#### [Extrait du texte]
16. La Défense soutient que les témoignages de Mirsad et Seiba Osmancevic constituent un fait nouveau parce qu’elle n’en avait pas connaissance et n’aurait pas pu découvrir ces témoins avant d’avoir été contactée par Mirsad Osmancevic25. L’Accusation affirme au contraire que Josipovic connaissait déjà ces personnes lors de la procédure devant la Chambre de première instance. Elle fait observer que la Chambre de première instance a entendu des témoins à décharge déclarer que Josipovic avait donné sa veste à Mirsad Osmancevic et l’avait conduit à la maison d’Anto Papic pendant l’attaque du 16 avril 1993. Elle signale également que la Défense s’est fondée sur ce même argument en appel26.

#### [Problème posé]
D'après l'extrait du texte sur les témoignages de Mirsad et Seiba Osmancevic, qu'ont déclaré les témoins à décharge entendus par la Chambre de première instance ?

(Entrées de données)
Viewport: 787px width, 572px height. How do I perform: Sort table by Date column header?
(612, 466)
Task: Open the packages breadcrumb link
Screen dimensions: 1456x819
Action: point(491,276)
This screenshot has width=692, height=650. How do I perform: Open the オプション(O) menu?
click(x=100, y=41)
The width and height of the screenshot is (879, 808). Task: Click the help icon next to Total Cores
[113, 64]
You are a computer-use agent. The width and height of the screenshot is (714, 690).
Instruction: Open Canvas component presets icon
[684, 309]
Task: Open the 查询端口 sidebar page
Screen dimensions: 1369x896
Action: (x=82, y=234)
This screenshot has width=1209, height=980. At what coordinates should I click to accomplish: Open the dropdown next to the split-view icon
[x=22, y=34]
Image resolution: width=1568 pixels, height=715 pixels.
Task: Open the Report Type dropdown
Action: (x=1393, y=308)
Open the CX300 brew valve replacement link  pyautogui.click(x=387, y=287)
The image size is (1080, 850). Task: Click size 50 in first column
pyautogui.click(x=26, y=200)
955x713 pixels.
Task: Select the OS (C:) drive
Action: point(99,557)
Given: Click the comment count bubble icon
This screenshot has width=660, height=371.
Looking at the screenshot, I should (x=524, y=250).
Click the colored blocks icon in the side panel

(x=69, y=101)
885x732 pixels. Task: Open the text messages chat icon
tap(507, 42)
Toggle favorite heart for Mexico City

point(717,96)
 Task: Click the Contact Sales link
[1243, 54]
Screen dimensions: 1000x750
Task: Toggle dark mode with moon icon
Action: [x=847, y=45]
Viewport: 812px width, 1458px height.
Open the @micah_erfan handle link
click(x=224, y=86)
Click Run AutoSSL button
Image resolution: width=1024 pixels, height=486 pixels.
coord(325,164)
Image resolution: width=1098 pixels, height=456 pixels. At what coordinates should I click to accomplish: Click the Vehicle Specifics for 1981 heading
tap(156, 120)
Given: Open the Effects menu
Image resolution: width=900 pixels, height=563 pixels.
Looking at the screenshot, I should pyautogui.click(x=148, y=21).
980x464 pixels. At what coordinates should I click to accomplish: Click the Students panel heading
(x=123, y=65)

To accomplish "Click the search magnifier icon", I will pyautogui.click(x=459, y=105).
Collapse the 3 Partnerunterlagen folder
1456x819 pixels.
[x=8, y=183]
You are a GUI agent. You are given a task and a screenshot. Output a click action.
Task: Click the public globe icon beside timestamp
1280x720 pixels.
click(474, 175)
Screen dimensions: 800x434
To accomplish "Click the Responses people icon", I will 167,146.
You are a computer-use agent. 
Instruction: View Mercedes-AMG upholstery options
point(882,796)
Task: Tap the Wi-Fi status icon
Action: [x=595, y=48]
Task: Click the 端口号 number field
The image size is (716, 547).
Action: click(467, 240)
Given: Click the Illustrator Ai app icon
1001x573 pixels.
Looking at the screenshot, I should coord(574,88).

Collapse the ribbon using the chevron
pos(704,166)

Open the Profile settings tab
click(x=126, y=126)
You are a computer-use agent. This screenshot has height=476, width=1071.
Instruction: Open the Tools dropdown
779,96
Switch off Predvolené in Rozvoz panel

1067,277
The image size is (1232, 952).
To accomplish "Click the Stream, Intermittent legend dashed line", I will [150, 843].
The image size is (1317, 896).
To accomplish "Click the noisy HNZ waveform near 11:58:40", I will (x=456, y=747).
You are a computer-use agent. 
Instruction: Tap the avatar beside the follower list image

#### [Réponse attendue]
Ils ont déclaré que Josipovic avait donné sa veste à Mirsad Osmancevic et l'avait conduit à la maison d'Anto Papic pendant l'attaque du 16 avril 1993.